[TASK PROMPT]
Can you reproduce the listing below, substituting "desktop automation agent" for every "computer-use agent" and changing nothing else?

[EXERCISE MATERIAL]
■ ■ ■ ■
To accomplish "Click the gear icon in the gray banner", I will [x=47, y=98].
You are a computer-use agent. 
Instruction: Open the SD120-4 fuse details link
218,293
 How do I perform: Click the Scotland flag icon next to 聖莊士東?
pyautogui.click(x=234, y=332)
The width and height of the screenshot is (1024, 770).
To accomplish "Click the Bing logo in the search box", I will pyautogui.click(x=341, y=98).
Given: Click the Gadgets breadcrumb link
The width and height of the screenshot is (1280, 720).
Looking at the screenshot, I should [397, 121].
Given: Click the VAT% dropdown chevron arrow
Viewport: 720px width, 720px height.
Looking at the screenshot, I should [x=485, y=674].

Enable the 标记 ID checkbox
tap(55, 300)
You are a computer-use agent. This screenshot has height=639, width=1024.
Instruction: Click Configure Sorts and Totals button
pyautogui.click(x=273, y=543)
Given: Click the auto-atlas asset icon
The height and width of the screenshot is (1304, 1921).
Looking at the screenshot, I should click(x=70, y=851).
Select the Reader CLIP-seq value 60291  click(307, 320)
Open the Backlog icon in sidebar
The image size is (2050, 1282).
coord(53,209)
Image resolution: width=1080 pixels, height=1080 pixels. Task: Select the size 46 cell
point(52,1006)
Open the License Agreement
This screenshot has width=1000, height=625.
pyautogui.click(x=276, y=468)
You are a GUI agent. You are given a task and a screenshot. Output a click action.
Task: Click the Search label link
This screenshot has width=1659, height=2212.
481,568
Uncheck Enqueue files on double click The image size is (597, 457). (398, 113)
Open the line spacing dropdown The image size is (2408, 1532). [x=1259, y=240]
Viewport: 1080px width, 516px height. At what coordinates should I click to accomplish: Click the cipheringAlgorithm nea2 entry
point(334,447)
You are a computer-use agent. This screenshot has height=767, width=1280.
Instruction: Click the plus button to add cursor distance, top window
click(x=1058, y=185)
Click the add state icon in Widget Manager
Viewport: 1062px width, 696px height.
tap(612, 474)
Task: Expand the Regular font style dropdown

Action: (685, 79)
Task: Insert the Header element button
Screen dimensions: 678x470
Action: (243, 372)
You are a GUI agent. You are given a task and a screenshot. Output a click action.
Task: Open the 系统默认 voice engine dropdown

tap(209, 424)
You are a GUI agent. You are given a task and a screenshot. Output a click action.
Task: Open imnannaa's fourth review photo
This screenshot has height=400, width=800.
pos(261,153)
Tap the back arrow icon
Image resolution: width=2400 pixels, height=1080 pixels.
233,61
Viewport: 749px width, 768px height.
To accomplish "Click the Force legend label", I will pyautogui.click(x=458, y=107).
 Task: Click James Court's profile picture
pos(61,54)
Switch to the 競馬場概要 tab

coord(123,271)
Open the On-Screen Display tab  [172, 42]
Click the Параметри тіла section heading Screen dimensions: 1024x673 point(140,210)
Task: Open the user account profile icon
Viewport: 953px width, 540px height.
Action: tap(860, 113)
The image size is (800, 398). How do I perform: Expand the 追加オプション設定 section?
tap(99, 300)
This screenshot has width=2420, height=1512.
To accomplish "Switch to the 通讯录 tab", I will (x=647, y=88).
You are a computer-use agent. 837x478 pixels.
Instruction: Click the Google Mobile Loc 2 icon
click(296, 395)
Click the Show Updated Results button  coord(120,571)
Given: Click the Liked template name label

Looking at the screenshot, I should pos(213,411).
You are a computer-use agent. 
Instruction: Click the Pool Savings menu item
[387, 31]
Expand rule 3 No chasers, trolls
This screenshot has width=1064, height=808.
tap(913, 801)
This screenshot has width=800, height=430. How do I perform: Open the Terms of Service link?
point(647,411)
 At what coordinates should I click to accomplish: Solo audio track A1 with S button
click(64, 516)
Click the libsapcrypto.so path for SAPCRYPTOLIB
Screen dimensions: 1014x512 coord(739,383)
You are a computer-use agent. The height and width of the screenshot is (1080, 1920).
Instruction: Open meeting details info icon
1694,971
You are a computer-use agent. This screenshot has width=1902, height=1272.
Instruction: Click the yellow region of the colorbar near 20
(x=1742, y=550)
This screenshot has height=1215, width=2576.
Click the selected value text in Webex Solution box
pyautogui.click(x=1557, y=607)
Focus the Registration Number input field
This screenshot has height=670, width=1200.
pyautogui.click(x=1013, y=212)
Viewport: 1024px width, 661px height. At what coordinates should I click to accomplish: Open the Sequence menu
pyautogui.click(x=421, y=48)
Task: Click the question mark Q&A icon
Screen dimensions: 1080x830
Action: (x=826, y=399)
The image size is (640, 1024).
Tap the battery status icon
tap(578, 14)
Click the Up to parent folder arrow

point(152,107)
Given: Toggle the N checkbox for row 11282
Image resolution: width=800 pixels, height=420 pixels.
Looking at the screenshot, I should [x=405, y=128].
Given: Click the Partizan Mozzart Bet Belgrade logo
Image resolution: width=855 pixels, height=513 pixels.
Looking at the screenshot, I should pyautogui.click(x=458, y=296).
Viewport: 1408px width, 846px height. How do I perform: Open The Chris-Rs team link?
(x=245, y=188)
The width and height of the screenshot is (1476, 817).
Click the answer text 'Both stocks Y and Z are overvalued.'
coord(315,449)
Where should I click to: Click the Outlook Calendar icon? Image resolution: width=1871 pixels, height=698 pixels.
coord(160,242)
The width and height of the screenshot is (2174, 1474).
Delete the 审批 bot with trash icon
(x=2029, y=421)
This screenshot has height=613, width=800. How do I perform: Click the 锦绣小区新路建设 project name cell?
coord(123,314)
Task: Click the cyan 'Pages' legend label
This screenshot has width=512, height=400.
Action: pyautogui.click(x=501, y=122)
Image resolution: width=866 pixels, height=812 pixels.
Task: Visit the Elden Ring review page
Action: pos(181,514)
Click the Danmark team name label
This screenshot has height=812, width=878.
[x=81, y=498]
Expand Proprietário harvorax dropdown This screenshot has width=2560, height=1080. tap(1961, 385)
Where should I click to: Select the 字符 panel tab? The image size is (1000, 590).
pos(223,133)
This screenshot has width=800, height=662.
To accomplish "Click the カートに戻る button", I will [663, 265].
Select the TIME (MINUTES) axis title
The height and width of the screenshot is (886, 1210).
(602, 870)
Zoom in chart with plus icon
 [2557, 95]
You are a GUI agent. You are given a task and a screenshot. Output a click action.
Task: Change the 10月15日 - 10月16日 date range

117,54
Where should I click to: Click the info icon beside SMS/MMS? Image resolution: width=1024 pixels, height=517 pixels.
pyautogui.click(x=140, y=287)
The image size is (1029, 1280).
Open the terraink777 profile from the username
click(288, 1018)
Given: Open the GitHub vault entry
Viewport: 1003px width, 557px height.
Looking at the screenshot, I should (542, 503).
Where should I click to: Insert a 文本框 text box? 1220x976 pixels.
■ ■ ■ ■
[TASK RESULT]
To accomplish "Click the gear icon in the gray banner", I will [x=47, y=98].
You are a desktop automation agent. 
Instruction: Open the SD120-4 fuse details link
218,293
 How do I perform: Click the Scotland flag icon next to 聖莊士東?
pyautogui.click(x=234, y=332)
The width and height of the screenshot is (1024, 770).
To accomplish "Click the Bing logo in the search box", I will pyautogui.click(x=341, y=98).
Given: Click the Gadgets breadcrumb link
The width and height of the screenshot is (1280, 720).
Looking at the screenshot, I should [397, 121].
Given: Click the VAT% dropdown chevron arrow
Viewport: 720px width, 720px height.
Looking at the screenshot, I should [x=485, y=674].

Enable the 标记 ID checkbox
tap(55, 300)
You are a desktop automation agent. This screenshot has height=639, width=1024.
Instruction: Click Configure Sorts and Totals button
pyautogui.click(x=273, y=543)
Given: Click the auto-atlas asset icon
The height and width of the screenshot is (1304, 1921).
Looking at the screenshot, I should click(x=70, y=851).
Select the Reader CLIP-seq value 60291  click(307, 320)
Open the Backlog icon in sidebar
The image size is (2050, 1282).
coord(53,209)
Image resolution: width=1080 pixels, height=1080 pixels. Task: Select the size 46 cell
point(52,1006)
Open the License Agreement
This screenshot has width=1000, height=625.
pyautogui.click(x=276, y=468)
You are a GUI agent. You are given a task and a screenshot. Output a click action.
Task: Click the Search label link
This screenshot has width=1659, height=2212.
481,568
Uncheck Enqueue files on double click The image size is (597, 457). (398, 113)
Open the line spacing dropdown The image size is (2408, 1532). [x=1259, y=240]
Viewport: 1080px width, 516px height. At what coordinates should I click to accomplish: Click the cipheringAlgorithm nea2 entry
point(334,447)
You are a desktop automation agent. This screenshot has height=767, width=1280.
Instruction: Click the plus button to add cursor distance, top window
click(x=1058, y=185)
Click the add state icon in Widget Manager
Viewport: 1062px width, 696px height.
tap(612, 474)
Task: Expand the Regular font style dropdown

Action: (685, 79)
Task: Insert the Header element button
Screen dimensions: 678x470
Action: (243, 372)
You are a GUI agent. You are given a task and a screenshot. Output a click action.
Task: Open the 系统默认 voice engine dropdown

tap(209, 424)
You are a GUI agent. You are given a task and a screenshot. Output a click action.
Task: Open imnannaa's fourth review photo
This screenshot has height=400, width=800.
pos(261,153)
Tap the back arrow icon
Image resolution: width=2400 pixels, height=1080 pixels.
233,61
Viewport: 749px width, 768px height.
To accomplish "Click the Force legend label", I will pyautogui.click(x=458, y=107).
 Task: Click James Court's profile picture
pos(61,54)
Switch to the 競馬場概要 tab

coord(123,271)
Open the On-Screen Display tab  [172, 42]
Click the Параметри тіла section heading Screen dimensions: 1024x673 point(140,210)
Task: Open the user account profile icon
Viewport: 953px width, 540px height.
Action: tap(860, 113)
The image size is (800, 398). How do I perform: Expand the 追加オプション設定 section?
tap(99, 300)
This screenshot has width=2420, height=1512.
To accomplish "Switch to the 通讯录 tab", I will (x=647, y=88).
You are a desktop automation agent. 837x478 pixels.
Instruction: Click the Google Mobile Loc 2 icon
click(296, 395)
Click the Show Updated Results button  coord(120,571)
Given: Click the Liked template name label

Looking at the screenshot, I should pos(213,411).
You are a desktop automation agent. 
Instruction: Click the Pool Savings menu item
[387, 31]
Expand rule 3 No chasers, trolls
This screenshot has width=1064, height=808.
tap(913, 801)
This screenshot has width=800, height=430. How do I perform: Open the Terms of Service link?
point(647,411)
 At what coordinates should I click to accomplish: Solo audio track A1 with S button
click(64, 516)
Click the libsapcrypto.so path for SAPCRYPTOLIB
Screen dimensions: 1014x512 coord(739,383)
You are a desktop automation agent. The height and width of the screenshot is (1080, 1920).
Instruction: Open meeting details info icon
1694,971
You are a desktop automation agent. This screenshot has width=1902, height=1272.
Instruction: Click the yellow region of the colorbar near 20
(x=1742, y=550)
This screenshot has height=1215, width=2576.
Click the selected value text in Webex Solution box
pyautogui.click(x=1557, y=607)
Focus the Registration Number input field
This screenshot has height=670, width=1200.
pyautogui.click(x=1013, y=212)
Viewport: 1024px width, 661px height. At what coordinates should I click to accomplish: Open the Sequence menu
pyautogui.click(x=421, y=48)
Task: Click the question mark Q&A icon
Screen dimensions: 1080x830
Action: (x=826, y=399)
The image size is (640, 1024).
Tap the battery status icon
tap(578, 14)
Click the Up to parent folder arrow

point(152,107)
Given: Toggle the N checkbox for row 11282
Image resolution: width=800 pixels, height=420 pixels.
Looking at the screenshot, I should [x=405, y=128].
Given: Click the Partizan Mozzart Bet Belgrade logo
Image resolution: width=855 pixels, height=513 pixels.
Looking at the screenshot, I should pyautogui.click(x=458, y=296).
Viewport: 1408px width, 846px height. How do I perform: Open The Chris-Rs team link?
(x=245, y=188)
The width and height of the screenshot is (1476, 817).
Click the answer text 'Both stocks Y and Z are overvalued.'
coord(315,449)
Where should I click to: Click the Outlook Calendar icon? Image resolution: width=1871 pixels, height=698 pixels.
coord(160,242)
The width and height of the screenshot is (2174, 1474).
Delete the 审批 bot with trash icon
(x=2029, y=421)
This screenshot has height=613, width=800. How do I perform: Click the 锦绣小区新路建设 project name cell?
coord(123,314)
Task: Click the cyan 'Pages' legend label
This screenshot has width=512, height=400.
Action: pyautogui.click(x=501, y=122)
Image resolution: width=866 pixels, height=812 pixels.
Task: Visit the Elden Ring review page
Action: pos(181,514)
Click the Danmark team name label
This screenshot has height=812, width=878.
[x=81, y=498]
Expand Proprietário harvorax dropdown This screenshot has width=2560, height=1080. tap(1961, 385)
Where should I click to: Select the 字符 panel tab? The image size is (1000, 590).
pos(223,133)
This screenshot has width=800, height=662.
To accomplish "Click the カートに戻る button", I will [663, 265].
Select the TIME (MINUTES) axis title
The height and width of the screenshot is (886, 1210).
(602, 870)
Zoom in chart with plus icon
 [2557, 95]
You are a GUI agent. You are given a task and a screenshot. Output a click action.
Task: Change the 10月15日 - 10月16日 date range

117,54
Where should I click to: Click the info icon beside SMS/MMS? Image resolution: width=1024 pixels, height=517 pixels.
pyautogui.click(x=140, y=287)
The image size is (1029, 1280).
Open the terraink777 profile from the username
click(288, 1018)
Given: Open the GitHub vault entry
Viewport: 1003px width, 557px height.
Looking at the screenshot, I should (542, 503).
Where should I click to: Insert a 文本框 text box? 1220x976 pixels.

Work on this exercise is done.